* Record set:
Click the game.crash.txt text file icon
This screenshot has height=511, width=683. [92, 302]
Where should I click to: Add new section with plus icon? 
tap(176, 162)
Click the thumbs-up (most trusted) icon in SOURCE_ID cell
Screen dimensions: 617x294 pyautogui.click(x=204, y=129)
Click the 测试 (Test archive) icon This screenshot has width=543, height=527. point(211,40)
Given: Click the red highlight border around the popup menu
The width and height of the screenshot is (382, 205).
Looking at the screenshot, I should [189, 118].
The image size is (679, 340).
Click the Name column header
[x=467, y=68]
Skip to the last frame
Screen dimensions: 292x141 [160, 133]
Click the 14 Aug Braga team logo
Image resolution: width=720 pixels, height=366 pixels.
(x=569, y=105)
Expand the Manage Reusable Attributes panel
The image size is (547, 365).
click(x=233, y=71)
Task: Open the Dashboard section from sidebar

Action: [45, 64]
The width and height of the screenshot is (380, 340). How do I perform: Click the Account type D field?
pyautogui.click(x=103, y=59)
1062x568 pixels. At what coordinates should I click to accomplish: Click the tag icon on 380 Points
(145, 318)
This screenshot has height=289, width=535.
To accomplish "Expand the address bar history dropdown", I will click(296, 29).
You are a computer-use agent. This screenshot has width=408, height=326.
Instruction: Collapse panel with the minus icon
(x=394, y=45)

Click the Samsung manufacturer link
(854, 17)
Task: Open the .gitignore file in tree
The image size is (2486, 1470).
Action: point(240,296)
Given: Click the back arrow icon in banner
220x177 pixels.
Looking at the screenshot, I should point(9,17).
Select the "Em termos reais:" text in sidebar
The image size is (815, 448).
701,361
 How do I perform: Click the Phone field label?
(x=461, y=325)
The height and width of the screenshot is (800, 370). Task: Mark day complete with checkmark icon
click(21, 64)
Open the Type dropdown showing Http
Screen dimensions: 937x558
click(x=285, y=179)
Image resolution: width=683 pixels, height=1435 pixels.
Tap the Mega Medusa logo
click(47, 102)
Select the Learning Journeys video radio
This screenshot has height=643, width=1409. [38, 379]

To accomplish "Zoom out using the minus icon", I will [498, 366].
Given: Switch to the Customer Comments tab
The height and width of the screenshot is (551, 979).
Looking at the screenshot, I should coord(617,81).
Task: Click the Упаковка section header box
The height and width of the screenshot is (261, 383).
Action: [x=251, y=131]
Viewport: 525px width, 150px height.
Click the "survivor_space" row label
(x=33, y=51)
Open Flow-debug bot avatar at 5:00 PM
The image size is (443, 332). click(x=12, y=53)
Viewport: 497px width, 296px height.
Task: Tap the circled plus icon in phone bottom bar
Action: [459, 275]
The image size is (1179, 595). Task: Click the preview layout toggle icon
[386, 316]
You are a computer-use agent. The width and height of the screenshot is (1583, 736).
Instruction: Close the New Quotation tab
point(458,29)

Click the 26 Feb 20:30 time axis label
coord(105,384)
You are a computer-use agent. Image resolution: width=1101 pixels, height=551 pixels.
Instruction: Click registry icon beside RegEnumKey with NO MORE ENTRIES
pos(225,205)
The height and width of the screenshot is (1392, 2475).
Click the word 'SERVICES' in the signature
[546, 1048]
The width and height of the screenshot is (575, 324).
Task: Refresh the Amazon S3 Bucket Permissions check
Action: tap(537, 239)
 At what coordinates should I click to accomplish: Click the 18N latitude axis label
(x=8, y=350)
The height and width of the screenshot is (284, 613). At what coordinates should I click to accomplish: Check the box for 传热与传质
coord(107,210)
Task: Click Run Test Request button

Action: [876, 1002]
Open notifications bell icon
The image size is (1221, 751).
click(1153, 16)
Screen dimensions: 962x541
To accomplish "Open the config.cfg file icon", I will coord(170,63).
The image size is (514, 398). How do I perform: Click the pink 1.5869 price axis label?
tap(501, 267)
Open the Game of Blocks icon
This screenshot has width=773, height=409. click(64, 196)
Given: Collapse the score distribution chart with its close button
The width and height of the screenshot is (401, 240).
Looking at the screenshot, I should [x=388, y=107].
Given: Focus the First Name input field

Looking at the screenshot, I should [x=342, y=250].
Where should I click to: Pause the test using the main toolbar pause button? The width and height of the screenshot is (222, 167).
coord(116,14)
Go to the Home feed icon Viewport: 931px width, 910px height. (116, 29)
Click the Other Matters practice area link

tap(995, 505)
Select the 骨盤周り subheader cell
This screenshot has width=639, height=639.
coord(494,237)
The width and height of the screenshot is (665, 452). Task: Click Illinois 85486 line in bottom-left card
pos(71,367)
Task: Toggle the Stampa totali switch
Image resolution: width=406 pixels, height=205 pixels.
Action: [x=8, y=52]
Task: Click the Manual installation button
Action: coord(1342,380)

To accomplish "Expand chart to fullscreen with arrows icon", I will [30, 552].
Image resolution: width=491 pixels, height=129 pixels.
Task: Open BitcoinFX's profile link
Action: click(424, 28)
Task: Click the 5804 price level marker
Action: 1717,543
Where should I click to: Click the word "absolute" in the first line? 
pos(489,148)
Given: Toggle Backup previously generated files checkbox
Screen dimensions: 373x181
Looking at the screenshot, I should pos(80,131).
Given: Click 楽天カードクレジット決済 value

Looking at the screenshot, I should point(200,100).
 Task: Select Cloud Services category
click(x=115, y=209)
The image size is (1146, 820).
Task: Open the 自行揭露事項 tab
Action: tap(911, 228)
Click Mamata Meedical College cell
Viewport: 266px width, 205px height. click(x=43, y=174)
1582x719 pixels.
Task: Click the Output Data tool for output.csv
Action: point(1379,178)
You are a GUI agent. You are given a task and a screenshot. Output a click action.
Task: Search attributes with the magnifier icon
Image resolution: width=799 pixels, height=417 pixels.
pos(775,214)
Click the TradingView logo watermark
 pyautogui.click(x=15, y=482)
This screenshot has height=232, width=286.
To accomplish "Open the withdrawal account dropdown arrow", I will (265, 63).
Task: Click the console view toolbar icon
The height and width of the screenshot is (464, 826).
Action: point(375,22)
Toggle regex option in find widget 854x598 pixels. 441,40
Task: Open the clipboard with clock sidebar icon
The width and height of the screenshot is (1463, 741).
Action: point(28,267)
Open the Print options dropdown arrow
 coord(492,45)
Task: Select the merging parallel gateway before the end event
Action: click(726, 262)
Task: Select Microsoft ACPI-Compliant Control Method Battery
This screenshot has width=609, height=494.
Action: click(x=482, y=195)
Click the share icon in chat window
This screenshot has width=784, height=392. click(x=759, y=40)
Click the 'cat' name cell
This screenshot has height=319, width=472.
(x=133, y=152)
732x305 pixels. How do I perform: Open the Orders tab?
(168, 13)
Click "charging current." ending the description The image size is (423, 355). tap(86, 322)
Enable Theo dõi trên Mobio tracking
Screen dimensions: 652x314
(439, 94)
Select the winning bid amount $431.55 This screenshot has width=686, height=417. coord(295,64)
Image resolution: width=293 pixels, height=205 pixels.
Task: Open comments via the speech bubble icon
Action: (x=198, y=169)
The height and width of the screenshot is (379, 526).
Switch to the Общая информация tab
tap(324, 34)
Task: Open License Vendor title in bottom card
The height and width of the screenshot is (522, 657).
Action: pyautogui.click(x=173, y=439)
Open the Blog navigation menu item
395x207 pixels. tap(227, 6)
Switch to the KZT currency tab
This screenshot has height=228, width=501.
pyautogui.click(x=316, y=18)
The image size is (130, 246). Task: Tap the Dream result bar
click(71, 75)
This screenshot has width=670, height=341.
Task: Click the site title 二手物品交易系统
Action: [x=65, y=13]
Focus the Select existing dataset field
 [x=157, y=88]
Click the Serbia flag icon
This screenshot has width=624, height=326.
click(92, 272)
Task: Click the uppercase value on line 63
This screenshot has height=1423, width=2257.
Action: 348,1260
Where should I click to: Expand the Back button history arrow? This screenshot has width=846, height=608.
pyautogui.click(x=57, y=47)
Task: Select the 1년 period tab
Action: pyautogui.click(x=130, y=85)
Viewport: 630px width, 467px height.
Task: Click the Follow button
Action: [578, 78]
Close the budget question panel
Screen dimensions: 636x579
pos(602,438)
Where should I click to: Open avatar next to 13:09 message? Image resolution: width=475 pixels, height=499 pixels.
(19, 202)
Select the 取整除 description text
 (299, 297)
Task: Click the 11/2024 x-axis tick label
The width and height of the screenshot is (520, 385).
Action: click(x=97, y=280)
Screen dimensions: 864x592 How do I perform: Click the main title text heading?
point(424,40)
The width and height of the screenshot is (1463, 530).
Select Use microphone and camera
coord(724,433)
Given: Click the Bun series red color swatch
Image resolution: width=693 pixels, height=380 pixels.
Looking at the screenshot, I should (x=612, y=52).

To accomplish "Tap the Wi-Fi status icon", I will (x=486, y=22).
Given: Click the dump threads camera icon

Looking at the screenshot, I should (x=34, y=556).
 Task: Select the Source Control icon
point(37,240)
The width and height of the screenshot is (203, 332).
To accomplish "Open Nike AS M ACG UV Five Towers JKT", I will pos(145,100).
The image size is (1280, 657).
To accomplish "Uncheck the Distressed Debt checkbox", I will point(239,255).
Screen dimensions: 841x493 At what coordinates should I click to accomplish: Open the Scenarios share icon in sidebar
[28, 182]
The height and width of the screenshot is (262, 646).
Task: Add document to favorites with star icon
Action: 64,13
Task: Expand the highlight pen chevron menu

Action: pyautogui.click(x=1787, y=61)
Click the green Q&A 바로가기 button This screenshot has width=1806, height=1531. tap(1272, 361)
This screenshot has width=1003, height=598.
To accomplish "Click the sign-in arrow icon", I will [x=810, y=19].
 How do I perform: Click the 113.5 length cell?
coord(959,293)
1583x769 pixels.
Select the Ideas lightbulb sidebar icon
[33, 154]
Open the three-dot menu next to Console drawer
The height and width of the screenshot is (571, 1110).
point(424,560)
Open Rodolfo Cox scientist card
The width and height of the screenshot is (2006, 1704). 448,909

* Requirement: Can you arrange the part of the material that opens with the line containing "Given: Click 楽天カードクレジット決済 value" and closes with the line containing "Action: click(726, 262)" as a JSON list of strings, one string per line, with blank lines left out and nothing else included?

* Exercise output:
[
  "Given: Click 楽天カードクレジット決済 value",
  "Looking at the screenshot, I should point(200,100).",
  " Task: Select Cloud Services category",
  "click(x=115, y=209)",
  "The image size is (1146, 820).",
  "Task: Open the 自行揭露事項 tab",
  "Action: tap(911, 228)",
  "Click Mamata Meedical College cell",
  "Viewport: 266px width, 205px height. click(x=43, y=174)",
  "1582x719 pixels.",
  "Task: Click the Output Data tool for output.csv",
  "Action: point(1379,178)",
  "You are a GUI agent. You are given a task and a screenshot. Output a click action.",
  "Task: Search attributes with the magnifier icon",
  "Image resolution: width=799 pixels, height=417 pixels.",
  "pos(775,214)",
  "Click the TradingView logo watermark",
  " pyautogui.click(x=15, y=482)",
  "This screenshot has height=232, width=286.",
  "To accomplish \"Open the withdrawal account dropdown arrow\", I will (265, 63).",
  "Task: Click the console view toolbar icon",
  "The height and width of the screenshot is (464, 826).",
  "Action: point(375,22)",
  "Toggle regex option in find widget 854x598 pixels. 441,40",
  "Task: Open the clipboard with clock sidebar icon",
  "The width and height of the screenshot is (1463, 741).",
  "Action: point(28,267)",
  "Open the Print options dropdown arrow",
  " coord(492,45)",
  "Task: Select the merging parallel gateway before the end event",
  "Action: click(726, 262)"
]